Because of this, I also have a shortcut-activated rule to convert any bookmarks in my Inbox to rich text, which will usually succeed, proving there’s nothing wrong with those pages. But this doesn’t work on the empty files, that will just give an error message. Which is strange in itself, because in both cases the URL is available. So for those I have to do a ‘launch URL’ and try the whole thing anew, usually succeeding on the second try, but again not always. You can see why this will mess up a work flow…
If it’s a network issue, I’d be inclined to call it a time-out issue… DT should maybe not be so quick to give up?
And finally,when hopeully testing it, the document created by the service “take rich note” did not have a URL attached to it, which is crucial for me.

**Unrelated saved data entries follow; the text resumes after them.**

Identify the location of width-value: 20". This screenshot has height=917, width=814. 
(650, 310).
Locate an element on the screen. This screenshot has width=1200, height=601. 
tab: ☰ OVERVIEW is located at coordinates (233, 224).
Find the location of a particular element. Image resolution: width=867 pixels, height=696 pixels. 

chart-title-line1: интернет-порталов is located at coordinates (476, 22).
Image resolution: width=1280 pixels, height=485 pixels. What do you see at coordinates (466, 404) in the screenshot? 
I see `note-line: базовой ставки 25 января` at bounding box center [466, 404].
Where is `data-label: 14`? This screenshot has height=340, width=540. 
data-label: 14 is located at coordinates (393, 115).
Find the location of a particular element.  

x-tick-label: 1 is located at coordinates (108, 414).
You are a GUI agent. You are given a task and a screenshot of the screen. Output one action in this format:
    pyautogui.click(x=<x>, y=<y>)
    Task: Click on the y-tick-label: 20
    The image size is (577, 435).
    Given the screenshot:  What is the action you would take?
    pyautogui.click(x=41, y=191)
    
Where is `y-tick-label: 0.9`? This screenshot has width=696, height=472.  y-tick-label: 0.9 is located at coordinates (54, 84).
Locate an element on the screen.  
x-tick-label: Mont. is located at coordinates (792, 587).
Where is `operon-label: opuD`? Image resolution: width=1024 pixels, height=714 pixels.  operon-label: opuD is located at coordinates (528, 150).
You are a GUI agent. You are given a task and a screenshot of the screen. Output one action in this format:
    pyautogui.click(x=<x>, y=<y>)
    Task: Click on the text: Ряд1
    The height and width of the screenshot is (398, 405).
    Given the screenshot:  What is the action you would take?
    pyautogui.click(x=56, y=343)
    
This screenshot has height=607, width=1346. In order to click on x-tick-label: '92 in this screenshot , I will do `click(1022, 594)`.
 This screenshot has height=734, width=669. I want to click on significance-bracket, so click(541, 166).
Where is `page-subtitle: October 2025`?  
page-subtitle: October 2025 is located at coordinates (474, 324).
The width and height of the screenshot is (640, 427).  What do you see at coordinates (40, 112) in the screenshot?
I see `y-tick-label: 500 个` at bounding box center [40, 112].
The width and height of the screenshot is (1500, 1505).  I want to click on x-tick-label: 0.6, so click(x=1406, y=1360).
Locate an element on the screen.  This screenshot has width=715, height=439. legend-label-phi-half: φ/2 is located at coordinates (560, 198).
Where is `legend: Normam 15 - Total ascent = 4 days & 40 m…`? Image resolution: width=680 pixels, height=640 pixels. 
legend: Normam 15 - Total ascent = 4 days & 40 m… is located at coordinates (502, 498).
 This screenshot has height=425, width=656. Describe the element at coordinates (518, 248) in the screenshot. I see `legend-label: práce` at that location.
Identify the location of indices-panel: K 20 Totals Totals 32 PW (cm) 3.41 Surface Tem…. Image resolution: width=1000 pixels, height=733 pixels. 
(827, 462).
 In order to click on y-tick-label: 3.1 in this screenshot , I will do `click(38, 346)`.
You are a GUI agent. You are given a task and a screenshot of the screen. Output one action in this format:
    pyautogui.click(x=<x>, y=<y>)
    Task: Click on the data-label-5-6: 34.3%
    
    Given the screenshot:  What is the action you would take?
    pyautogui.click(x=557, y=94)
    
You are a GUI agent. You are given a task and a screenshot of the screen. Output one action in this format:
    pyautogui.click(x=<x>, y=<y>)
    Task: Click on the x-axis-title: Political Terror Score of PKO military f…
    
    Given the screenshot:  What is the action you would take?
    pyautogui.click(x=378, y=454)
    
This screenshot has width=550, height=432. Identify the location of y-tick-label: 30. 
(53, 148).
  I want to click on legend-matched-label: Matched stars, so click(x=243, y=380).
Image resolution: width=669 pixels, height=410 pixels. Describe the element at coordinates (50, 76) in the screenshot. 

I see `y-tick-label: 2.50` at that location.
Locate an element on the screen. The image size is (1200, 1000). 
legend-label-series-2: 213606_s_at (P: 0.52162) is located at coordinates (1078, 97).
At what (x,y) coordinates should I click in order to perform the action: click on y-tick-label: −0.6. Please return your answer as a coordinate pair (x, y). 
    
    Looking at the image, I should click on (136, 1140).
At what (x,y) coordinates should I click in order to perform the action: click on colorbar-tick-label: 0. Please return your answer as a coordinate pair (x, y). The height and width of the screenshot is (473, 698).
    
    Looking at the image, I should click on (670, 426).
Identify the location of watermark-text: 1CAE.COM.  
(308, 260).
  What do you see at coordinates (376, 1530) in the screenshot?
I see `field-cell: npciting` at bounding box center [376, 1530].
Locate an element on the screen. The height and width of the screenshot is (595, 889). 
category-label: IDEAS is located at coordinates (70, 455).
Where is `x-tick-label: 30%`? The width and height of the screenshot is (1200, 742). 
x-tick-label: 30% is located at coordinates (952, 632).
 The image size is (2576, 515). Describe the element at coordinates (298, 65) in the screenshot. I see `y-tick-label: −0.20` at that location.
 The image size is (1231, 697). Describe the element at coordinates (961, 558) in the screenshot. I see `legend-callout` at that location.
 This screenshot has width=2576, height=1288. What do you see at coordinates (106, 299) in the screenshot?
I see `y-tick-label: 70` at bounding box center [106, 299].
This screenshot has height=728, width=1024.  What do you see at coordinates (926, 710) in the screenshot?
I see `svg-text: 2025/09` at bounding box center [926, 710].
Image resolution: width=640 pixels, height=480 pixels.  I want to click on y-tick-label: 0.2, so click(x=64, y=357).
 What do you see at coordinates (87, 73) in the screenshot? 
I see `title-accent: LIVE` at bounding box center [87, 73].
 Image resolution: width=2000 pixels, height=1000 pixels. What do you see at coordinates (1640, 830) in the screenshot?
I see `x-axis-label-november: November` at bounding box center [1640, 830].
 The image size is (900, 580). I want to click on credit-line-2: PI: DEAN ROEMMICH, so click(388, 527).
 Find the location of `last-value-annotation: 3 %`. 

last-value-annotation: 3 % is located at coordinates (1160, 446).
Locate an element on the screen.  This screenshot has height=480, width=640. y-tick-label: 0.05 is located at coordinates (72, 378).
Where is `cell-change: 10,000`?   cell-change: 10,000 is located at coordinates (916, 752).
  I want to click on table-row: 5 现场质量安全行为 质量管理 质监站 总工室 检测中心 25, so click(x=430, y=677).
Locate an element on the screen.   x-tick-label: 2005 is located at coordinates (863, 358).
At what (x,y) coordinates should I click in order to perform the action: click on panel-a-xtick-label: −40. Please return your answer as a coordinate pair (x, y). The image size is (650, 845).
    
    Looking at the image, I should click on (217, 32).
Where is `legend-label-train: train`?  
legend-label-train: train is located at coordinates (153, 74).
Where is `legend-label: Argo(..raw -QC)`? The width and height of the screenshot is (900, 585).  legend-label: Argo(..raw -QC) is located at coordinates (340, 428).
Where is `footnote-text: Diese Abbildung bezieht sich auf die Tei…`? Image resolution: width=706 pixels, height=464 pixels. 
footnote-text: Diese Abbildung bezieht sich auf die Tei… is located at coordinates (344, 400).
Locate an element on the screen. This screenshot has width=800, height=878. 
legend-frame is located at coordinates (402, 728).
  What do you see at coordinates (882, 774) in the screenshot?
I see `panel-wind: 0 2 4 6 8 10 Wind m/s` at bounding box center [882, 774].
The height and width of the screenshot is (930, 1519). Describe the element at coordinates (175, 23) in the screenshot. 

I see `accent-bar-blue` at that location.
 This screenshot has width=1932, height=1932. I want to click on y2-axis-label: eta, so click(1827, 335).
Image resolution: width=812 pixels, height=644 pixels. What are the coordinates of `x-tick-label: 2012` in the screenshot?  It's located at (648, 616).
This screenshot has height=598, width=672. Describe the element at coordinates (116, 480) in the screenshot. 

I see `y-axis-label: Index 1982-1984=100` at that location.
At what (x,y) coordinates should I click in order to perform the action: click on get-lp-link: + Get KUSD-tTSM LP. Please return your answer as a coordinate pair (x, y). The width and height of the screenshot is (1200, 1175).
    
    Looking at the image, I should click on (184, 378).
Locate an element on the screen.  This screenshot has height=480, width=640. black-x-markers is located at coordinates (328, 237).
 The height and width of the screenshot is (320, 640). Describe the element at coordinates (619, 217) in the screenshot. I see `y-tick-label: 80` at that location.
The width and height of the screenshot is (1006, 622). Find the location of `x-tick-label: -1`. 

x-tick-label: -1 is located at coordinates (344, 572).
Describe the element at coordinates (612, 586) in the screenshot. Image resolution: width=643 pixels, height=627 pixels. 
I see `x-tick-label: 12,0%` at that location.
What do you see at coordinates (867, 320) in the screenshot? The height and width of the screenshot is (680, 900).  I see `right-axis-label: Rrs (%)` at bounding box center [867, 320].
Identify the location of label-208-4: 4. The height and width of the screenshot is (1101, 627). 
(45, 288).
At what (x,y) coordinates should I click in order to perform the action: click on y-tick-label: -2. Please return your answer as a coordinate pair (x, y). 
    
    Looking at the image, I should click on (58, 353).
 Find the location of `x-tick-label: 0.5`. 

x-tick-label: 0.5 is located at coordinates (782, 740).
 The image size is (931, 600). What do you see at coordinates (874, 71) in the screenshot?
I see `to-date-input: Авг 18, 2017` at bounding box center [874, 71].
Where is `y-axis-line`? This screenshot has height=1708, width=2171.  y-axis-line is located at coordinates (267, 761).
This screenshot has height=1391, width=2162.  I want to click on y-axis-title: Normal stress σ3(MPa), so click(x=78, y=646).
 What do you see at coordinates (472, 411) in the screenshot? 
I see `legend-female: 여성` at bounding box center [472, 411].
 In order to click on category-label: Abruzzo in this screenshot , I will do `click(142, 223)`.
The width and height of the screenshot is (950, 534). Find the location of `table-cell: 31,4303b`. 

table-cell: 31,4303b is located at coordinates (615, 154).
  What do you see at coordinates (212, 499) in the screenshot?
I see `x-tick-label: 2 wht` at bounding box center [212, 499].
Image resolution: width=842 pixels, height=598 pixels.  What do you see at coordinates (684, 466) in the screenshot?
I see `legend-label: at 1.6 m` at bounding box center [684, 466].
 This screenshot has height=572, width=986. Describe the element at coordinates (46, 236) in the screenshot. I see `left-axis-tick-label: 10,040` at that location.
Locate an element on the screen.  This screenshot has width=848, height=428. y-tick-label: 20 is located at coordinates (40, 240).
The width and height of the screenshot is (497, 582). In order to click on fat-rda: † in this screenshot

Which browser do you use? Is DEVONthink allowed to automate the browser? In addition, which version of macOS and DEVONthink do you use?

NewYorkTimes has a lot of programming behind the scenes to deliver HTML to you. When I was a subscriber very little of what they published was easily captured in DEVONthink. As with other mainstream media newspapers, often the best way to capture is to “print” to PDF (or hit the Print button they provide, but that rare nowadays), and “save to DEVONthink”.

I don’t do a lot of saves from Wikipedia, but I see with a small test Clutter Free PDF and Markdown does not preview, but PDF does, as does a “print” to PDF and saving to DEVONThink.

Sometimes, if I really want a web site page, I use DEVON Technologies’ “DEVON Agent Pro” and forwatever reasons sometimes gets it when the Clipper doesn’t

I think the “randomness” you see is due to the diversity of technology running the different web sites. The internet is a complex place.

I appreciate the input, was editing my reply before realizing it was replied to, so repeating a few points here:
NYT and Wikipedia are usually no problem. It’s not the sites. It’s DT.
I also have a shortcut-activated rule to convert any bookmarks this problem makes appear in my Inbox to rich text, which will usually succeed, again proving there’s nothing wrong with those pages.
But this doesn’t work on the empty files, that will just give an error message. Which is strange in itself, because in both cases the URL is available. So for those I have to do a ‘launch URL’ and try the whole thing anew, usually succeeding on the second try, but again not always. You can see why this will mess up a work flow…
If it’s a network issue, I’d be inclined to call it a time-out issue… DT should maybe not be so quick to give up?
And finally,when hopefully testing it, the document created by the service “take rich note” did not have a URL attached to it, which is crucial for me.

Safari. 16.5.1
DT Pro: 3.9.2
Allowed to automate Safari: I don’t know what that means, I get no requests for that and the Sorter often works fine with it. Anything I need to do?

See System Settings > Security & Privacy > Automation > DEVONthink 3

Safari automation is and was activated.

In that case the URL should actually be stored when using services. Does a reboot fix this? If not then a screenshot of System Settings > Security & Privacy > Automation > DEVONthink 3 would be great, thanks.

I wouldn’t be too surprised at this. When browsing the web, you are still connecting to a remote server whose connection isn’t going to be static. As an example, notice how YouTube or Netflix will stall and buffer. Add to this the dynamic content coming from remote(r) servers, sending data into the page you’re viewing. This daisychain of servers and networks isn’t a simple straight pipe from the NYT to your device.

Wouldn’t the same reasoning explain why it’s impossible for a browser to reliably display web pages…?
Anyway, seeing that web browsers can do this, I could work with selecting text and clipping, if a URL came with it (in case I need more).
But that isn’t the case, even after a reboot. Screenshot attached.